This helps me out alot. I am thinking about the place listed here in Summer Shade, KY. Any insite to this area? Rick what area are you looking at? This place is near Bolwing green. Coming from the NW near Mt. Hood. I have a problem with the KS heat this year. Is KY about the same? Cooler? Just looking for a place to go as soon as possible.


----------



## hiddensprings (Aug 6, 2009)

I am in TN about 30 minutes south of Bowling Green, KY, real close to the TN/KY border. It does get humid in the summer, but you learn to work around it. Early morning, later in the evening is meant for outside work. We have a very long growing season, hay is readily available (most years), and taxes are much cheaper then northern states. As for the ********, I love the people. I am not from the south but moved here about 12 years ago. The people are great. Friendly, helpful, and willing to help. I've learned a lot from my ******* neighbors and enjoy their company. In TN our unemployment has been lower then the national average, sales tax is high but we do not pay income tax, and you can get a carry permit for handguns. I love it.


----------



## 54metalman (Jul 12, 2011)

Well I am a ******* from Oregon so I would fit in I guess. LOL


----------



## SFM in KY (May 11, 2002)

I'm a MT native that relocated to south/central KY 12 years ago. The temperatures here in the summer are no higher than MT summer temperatures but I have been totally unable to adjust to the humidity. Some people do, some don't ... and I'm one that can't ... and the summer is much longer here than MT summers as well. I've had to cut back on much of my summer outdoor work because of that ... by 9:30 or 10 most of the summer, I have to be through with the outside work. After that, it's 15 minutes outside ... an hour inside in the A/C. With horses, a lot of the work has to be done in the summer so I've simply had to pretty much concentrate there and drop everything else. No garden to speak of, etc. I pushed when I first got here, thinking I could adjust but found I couldn't ... I push past the uncomfortable/ slightly queasy stage and go to the headache/stomach cramps/muscle spasm stage with several days of recovery time.

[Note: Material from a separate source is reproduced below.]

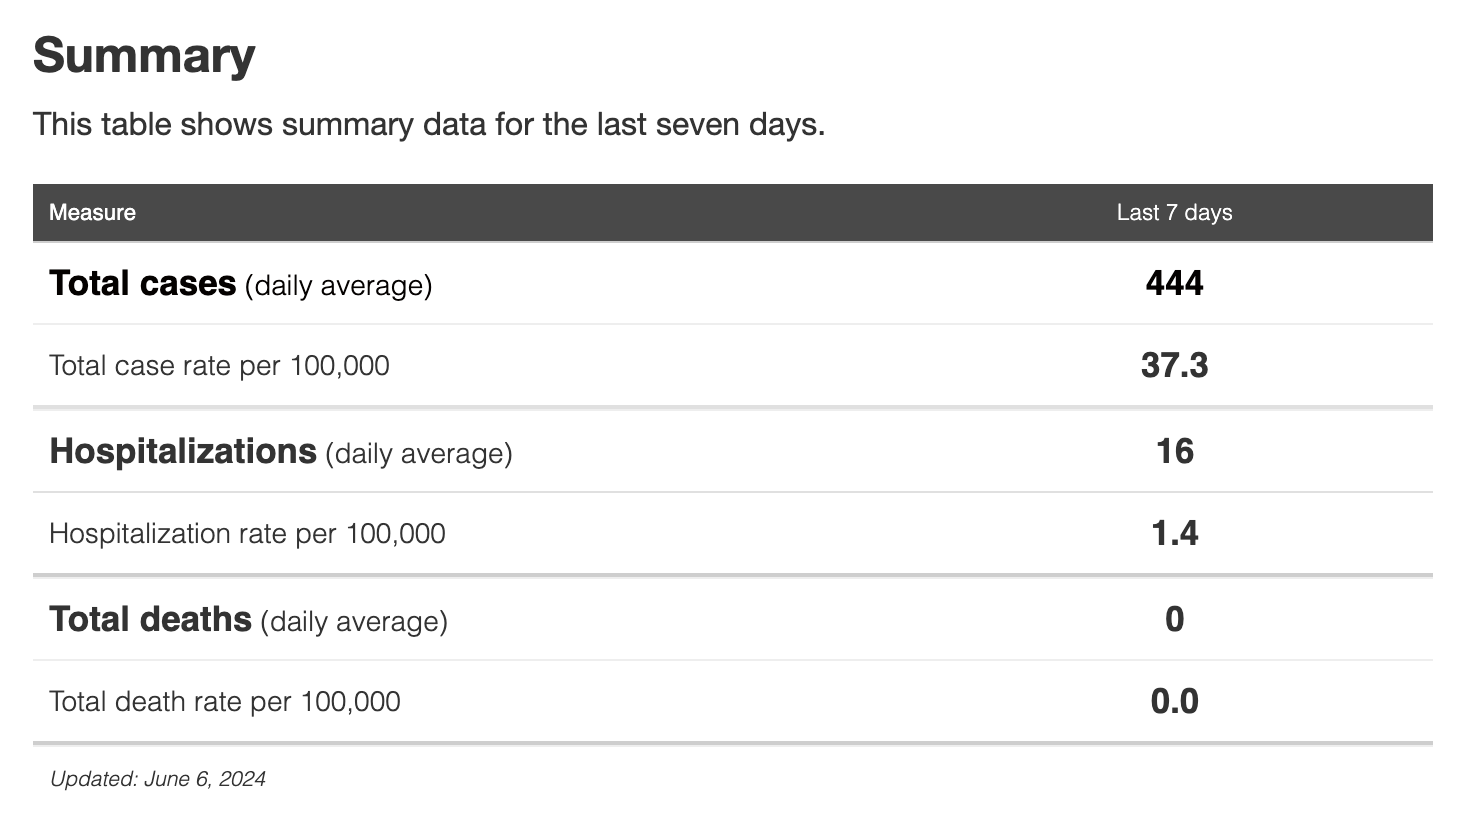1462x834 pixels.
Task: Select the 1.4 hospitalization rate value
Action: click(1174, 533)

The other problem with the summers here for me, compared to summers in MT is that the nights don't cool off either. In MT you end up with cool evenings ... in the worst of the summer heat there, I could be back outside by 4 or 5 PM and work in relative comfort until dark ... here 4 PM is often the hottest part of the day and it doesn't really cool off. 

If you can tolerate the heat and humidity, or adjust, there are a lot of advantages over northern/colder climates. Much longer growing season, longer grazing season, hay is plentiful and on the average, cheaper. The rural areas have a lot of people that are pretty much like rural area people anywhere although there are also a lot more people that are basically 'city people' on small acreages that work in town. With 70 acres, that's not as likely ... our place is smaller and we've had that as an issue with one or two of the neighbors.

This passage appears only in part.